In fact, Paul says that unless you walk in the way of love, nothing else you do matters at all.
If I speak in the tongues of men and of angels, but have not love, I am a noisy gong or a clanging cymbal. And if I have prophetic powers, and understand all mysteries and all knowledge, and if I have all faith, so as to remove mountains, but have not love, I am nothing. If I give away all I have, and if I deliver up my body to be burned, but have not love, I gain nothing. 1 Cor 13:1–3 ESV
Paul spoke clearly here and he wasn’t joking. Whatever you do “in the name of Christ” is nothing unless it is done in the love of God. Speak with the eloquence of the angels? Meaningless. Understand everything and accomplish great works in God’s Kingdom? Nothing! Sacrifice everything, even your own body? Pointless.
We are here to walk the way of love and if we do not love, we are nothing. Whether the Calvinists are right or wrong, we are all wrong if our dialog continues as it has been.

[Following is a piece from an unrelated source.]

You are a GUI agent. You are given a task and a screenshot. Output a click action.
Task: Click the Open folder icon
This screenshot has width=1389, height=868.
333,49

No, love does not negate the truth, but it does change the way we state it. We speak the truth, but we do so in love. We proclaim the gospel, even judgment, but we do so with love.
Defining Love
What is love? Jesus Christ is love. He demonstrated God’s love clearly for us when he died for sinners. That’s what Romans 5:8 says. So what is love? It is acting in the best interests of others, putting their needs ahead of your own and living to make others successful, not yourself. When I love people, I sacrifice my ambitions and goal to serve the needs of others. I seek to build them up, not myself. I lay down my pride and my rights for the glory of God and the good of others.
Paul defines love clearly in the next few verses.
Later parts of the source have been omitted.